Laubach & Halpern Standards Track [Page 19] RFC 2225 IP and ARP over ATM April 1998

   ar$tstl -  Type and length of target ATM subaddress.  See
              Section 8.7.4 for TL encoding details.
   ar$tpln -  length in octets of the target protocol address. Value
              range is 0 or 4 (decimal).  For IPv4 ar$tpln is 4.
   ar$sha  -  source ATM number (E.164 or ATM Forum NSAPA)
   ar$ssa  -  source ATM subaddress (ATM Forum NSAPA)
   ar$spa  -  source protocol address
   ar$tha  -  target ATM number (E.164 or ATM Forum NSAPA)
   ar$tsa  -  target ATM subaddress (ATM Forum NSAPA)
   ar$tpa  -  target protocol address

8.7.2 Receiving Unknown ATMARP packets

 If an ATMARP client receives an ATMARP message with an operation code
 (ar$op) for which it is not coded to support, it MUST gracefully
 discard the message and continue normal operation.  An ATMARP client
 is NOT REQUIRED to return any message to the sender of the
 unsupported message.

8.7.3 TL, ATM Number, and ATM Subaddress Encoding

 The encoding of the 8-bit TL (type and length) fields in ATMARP and
 In_ATMARP packets is as follows:
   MSB   8     7     6     5     4     3     2     1   LSB
      +-----+-----+-----+-----+-----+-----+-----+-----+
      |  0  | 1/0 |   Octet length of address         |
      +-----+-----+-----+-----+-----+-----+-----+-----+
 Where:
   bit.8   (reserved) = 0  (for future use)
   bit.7   (type)     = 0  ATM Forum NSAPA format
                      = 1  E.164 format
   bit.6-1 (length)   = 6 bit unsigned octet length of address
                        (MSB = bit.6, LSB = bit.1)  Value
                        range is from 0 to 20 (decimal).

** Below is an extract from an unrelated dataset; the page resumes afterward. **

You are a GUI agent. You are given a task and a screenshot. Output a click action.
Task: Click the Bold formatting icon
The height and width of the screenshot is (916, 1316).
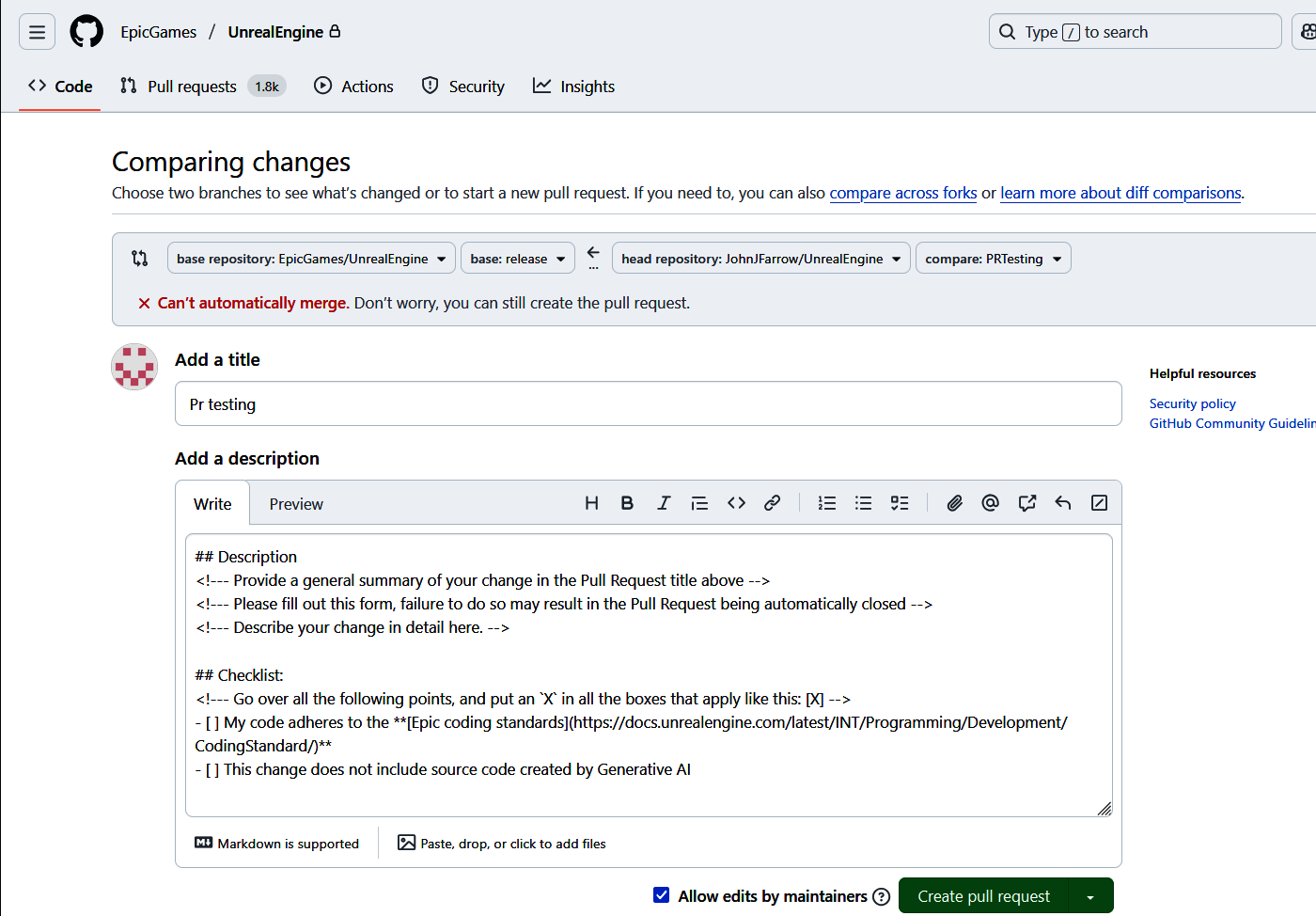627,503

Laubach & Halpern Standards Track [Page 20] RFC 2225 IP and ARP over ATM April 1998

 ATM addresses, as defined by the ATM Forum UNI 3.1 signaling
 specification [9], include a "Calling Party Number Information
 Element" and a "Calling Party Subaddress Information Element".  These
 Information Elements (IEs) SHOULD map to ATMARP/InATMARP source ATM
 number and source ATM subaddress respectively.  Furthermore, ATM
 Forum defines a "Called Party Number Information Element" and a
 "Called Party Subaddress Information Element".  These IEs map to
 ATMARP/InATMARP target ATM number and target ATM subaddress,
 respectively.
 The ATM Forum defines three structures for the combined use of number
 and subaddress [9]:
                      ATM Number      ATM Subaddress
                    --------------    --------------
      Structure 1   ATM Forum NSAPA        null
      Structure 2       E.164              null
      Structure 3       E.164         ATM Forum NSAPA
 ATMARP and InATMARP requests and replies for ATM address structures 1
 and 2 MUST indicate a null or unknown ATM subaddress by setting the
 appropriate subaddress length to zero; i.e., ar$sstl.length = 0 or
 ar$tstl.length = 0, the corresponding type field (ar$sstl.type or
 ar$tstl.type) MUST be ignored and the physical space for the ATM
 subaddress buffer MUST not be allocated in the ATMARP packet.  For
 example, if ar$sstl.length=0, the storage for the source ATM
 subaddress is not allocated and the first byte of the source protocol
 address ar$spa follows immediately after the last byte of the source
 hardware address ar$sha in the packet.
 Null or unknown ATM addresses MUST be indicated by setting the
 appropriate address length to zero; i.e., ar$shtl.length and
 ar$thtl.length is zero and the corresponding type field (ar$sstl.type
 or ar$tstl.type) MUST be ignored and the physical space for the ATM
 address or ATM subaddress buffer MUST not be allocated in the ATMARP
 packet.

8.7.4 ATMARP_NAK Packet Format

 The ATMARP_NAK packet format is the same as the received
 ATMARP_Request packet format with the operation code set to ARP_NAK,
 i.e., the ATMARP_Request packet data is exactly copied (e.g., using
 bcopy) for transmission with the ATMARP_Request operation code
 changed to ARP_NAK value.

8.7.5 Variable Length Requirements for ATMARP Packets

 ATMARP and InATMARP packets are variable in length.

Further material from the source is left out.